(RECORDS TO USE)

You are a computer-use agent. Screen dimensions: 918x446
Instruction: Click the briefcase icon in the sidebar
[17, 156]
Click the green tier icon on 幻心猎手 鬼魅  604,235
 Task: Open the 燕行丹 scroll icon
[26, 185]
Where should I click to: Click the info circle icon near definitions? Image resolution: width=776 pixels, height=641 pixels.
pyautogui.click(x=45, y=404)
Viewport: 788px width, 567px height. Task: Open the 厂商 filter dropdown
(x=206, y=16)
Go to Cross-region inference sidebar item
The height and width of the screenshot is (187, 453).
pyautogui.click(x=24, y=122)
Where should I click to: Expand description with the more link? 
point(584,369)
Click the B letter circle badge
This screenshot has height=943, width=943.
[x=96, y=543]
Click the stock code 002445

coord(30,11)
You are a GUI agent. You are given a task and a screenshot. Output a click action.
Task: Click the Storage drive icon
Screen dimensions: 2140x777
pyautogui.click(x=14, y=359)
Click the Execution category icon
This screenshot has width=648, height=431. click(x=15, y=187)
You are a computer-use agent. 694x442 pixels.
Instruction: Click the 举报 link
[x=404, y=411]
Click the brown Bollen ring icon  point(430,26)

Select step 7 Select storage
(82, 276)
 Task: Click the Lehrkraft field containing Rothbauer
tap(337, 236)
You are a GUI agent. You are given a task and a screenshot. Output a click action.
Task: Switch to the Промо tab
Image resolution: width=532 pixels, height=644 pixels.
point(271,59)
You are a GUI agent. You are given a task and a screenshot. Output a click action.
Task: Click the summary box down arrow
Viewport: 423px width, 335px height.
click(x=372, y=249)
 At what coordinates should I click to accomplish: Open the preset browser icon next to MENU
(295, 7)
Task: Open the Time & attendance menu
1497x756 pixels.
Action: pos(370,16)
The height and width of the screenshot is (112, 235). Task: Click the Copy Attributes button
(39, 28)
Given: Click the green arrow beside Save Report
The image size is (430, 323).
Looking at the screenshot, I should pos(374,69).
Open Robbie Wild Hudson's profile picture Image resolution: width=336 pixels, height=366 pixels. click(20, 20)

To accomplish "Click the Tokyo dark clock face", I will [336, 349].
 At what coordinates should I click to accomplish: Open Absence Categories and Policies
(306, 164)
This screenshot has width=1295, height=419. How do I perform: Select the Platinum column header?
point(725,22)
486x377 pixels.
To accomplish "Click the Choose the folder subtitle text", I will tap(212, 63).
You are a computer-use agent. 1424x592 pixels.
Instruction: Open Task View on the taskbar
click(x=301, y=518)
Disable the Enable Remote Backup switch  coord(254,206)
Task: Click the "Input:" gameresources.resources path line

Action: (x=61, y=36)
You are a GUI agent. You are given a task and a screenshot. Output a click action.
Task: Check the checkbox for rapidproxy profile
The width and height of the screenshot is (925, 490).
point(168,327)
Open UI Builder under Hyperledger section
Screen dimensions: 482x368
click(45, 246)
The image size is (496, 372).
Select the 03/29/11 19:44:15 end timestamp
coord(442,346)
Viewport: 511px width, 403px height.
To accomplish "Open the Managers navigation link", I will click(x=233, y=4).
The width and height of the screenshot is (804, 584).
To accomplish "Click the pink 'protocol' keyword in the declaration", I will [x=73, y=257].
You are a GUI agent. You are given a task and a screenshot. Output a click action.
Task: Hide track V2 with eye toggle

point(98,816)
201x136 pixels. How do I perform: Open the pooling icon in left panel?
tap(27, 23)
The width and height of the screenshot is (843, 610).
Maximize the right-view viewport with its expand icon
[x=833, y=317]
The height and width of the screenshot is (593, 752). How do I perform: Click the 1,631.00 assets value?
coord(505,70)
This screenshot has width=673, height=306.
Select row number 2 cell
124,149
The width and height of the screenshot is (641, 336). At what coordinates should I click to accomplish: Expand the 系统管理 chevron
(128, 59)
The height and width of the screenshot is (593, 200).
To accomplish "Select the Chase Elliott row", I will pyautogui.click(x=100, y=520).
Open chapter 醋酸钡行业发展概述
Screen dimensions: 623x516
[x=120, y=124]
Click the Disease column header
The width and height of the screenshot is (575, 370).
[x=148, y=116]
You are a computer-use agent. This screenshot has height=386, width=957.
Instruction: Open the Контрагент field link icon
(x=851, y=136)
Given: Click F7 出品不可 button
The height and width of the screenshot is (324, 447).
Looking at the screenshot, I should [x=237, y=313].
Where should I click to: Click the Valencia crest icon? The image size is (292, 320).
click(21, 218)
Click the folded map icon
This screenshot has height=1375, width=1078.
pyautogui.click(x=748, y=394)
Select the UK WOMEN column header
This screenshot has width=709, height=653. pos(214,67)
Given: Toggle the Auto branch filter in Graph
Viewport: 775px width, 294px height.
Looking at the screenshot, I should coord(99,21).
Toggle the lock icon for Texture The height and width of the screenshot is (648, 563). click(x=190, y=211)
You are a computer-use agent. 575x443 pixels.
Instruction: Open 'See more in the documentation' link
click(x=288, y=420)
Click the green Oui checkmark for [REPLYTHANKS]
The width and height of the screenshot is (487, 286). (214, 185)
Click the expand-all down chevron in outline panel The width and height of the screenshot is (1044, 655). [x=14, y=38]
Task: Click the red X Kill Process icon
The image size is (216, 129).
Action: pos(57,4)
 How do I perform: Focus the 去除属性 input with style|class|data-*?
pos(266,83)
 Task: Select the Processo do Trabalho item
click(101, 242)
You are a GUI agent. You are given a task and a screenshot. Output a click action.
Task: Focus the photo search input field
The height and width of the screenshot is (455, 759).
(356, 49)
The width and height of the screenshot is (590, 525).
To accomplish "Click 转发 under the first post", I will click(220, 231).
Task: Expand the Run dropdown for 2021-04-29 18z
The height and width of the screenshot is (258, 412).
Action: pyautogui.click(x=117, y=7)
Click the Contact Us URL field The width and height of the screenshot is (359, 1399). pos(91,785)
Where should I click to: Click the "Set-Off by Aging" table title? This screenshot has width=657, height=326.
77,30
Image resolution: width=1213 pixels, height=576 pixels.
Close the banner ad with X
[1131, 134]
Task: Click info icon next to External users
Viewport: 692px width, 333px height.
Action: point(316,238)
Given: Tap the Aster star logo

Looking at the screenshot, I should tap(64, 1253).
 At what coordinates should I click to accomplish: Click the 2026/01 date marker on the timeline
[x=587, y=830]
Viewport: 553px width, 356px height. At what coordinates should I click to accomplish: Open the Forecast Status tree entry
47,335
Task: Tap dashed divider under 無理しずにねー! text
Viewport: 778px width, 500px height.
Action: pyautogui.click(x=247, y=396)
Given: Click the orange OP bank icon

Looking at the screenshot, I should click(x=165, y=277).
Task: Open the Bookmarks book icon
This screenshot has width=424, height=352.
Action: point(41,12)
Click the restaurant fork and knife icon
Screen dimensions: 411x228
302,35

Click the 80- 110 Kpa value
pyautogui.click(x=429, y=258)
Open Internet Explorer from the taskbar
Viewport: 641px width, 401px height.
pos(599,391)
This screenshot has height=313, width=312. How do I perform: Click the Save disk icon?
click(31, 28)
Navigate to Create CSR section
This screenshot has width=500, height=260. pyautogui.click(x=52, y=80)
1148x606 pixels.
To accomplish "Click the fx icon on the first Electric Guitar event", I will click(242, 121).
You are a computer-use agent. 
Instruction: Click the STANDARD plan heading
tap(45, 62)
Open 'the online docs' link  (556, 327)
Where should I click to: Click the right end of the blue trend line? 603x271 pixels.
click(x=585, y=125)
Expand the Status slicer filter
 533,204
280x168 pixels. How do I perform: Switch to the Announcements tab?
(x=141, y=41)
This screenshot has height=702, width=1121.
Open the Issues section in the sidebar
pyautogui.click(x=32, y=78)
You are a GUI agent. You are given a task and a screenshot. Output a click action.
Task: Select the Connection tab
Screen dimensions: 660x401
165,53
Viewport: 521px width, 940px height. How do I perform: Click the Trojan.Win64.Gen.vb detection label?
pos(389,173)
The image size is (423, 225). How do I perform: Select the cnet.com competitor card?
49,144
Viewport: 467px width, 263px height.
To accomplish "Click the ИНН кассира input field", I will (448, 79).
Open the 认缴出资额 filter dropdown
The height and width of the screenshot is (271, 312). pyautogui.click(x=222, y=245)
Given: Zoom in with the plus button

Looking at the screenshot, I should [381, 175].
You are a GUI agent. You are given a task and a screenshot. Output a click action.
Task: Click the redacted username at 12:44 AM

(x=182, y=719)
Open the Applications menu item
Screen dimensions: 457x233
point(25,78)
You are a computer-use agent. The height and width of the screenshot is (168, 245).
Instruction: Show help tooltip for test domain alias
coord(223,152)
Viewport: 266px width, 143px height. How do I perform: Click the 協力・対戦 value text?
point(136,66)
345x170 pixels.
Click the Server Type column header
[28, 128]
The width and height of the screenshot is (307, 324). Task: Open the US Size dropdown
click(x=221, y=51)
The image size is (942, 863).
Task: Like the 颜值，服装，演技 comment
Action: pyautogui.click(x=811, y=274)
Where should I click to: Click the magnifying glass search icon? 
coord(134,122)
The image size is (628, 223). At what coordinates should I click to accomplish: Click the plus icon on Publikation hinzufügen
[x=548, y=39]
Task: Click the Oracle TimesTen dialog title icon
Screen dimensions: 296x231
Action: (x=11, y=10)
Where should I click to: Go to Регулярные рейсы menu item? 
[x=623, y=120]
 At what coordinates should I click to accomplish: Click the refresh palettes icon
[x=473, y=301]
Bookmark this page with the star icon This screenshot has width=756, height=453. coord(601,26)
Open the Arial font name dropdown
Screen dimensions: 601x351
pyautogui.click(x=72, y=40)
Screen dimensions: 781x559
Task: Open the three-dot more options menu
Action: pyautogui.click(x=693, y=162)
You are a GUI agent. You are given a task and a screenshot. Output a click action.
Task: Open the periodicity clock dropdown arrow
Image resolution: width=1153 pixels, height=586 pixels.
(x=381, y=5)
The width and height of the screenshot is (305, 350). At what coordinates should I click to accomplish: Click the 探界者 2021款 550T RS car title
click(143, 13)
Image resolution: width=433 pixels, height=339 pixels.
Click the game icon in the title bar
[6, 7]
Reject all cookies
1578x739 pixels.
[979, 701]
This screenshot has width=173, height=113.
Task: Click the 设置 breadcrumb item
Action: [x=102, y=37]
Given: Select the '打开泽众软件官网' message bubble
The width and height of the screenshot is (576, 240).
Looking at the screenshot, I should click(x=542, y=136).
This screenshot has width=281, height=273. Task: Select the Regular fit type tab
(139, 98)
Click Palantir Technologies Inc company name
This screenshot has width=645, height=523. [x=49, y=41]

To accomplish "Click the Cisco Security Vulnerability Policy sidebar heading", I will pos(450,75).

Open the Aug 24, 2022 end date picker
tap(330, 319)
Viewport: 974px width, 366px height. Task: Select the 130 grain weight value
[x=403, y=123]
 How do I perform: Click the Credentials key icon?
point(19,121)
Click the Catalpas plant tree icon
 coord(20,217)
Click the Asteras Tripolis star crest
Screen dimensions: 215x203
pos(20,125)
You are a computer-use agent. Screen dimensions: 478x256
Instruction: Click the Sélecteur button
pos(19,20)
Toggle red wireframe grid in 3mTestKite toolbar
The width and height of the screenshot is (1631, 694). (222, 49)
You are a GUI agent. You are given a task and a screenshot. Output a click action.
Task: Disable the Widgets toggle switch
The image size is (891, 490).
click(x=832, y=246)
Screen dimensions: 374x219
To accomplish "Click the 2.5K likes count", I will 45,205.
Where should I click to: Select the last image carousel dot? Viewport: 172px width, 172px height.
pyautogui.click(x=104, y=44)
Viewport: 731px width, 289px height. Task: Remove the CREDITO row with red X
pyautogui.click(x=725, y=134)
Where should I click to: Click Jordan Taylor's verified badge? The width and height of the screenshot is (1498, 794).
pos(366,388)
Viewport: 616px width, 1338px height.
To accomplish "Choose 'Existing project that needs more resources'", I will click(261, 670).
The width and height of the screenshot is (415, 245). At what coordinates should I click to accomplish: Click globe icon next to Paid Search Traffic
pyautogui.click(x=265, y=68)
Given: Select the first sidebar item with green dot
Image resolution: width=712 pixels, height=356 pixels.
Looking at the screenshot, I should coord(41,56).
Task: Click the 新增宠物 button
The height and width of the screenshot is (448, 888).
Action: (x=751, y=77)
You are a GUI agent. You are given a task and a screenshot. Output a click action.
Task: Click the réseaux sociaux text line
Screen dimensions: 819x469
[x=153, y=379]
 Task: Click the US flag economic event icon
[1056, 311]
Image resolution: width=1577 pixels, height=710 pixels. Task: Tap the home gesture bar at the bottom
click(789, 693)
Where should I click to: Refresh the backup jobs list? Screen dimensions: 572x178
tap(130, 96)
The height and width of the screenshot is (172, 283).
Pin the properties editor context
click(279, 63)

(End RECORDS TO USE)

__ASSIGNMENT__
Return exactly the lines above from the line that has "This screenshot has width=424, height=352." through the line that has "Open Internet Explorer from the taskbar", inclusive, and nothing else.

__SOLUTION TO THIS EXERCISE__
This screenshot has width=424, height=352.
Action: point(41,12)
Click the restaurant fork and knife icon
Screen dimensions: 411x228
302,35

Click the 80- 110 Kpa value
pyautogui.click(x=429, y=258)
Open Internet Explorer from the taskbar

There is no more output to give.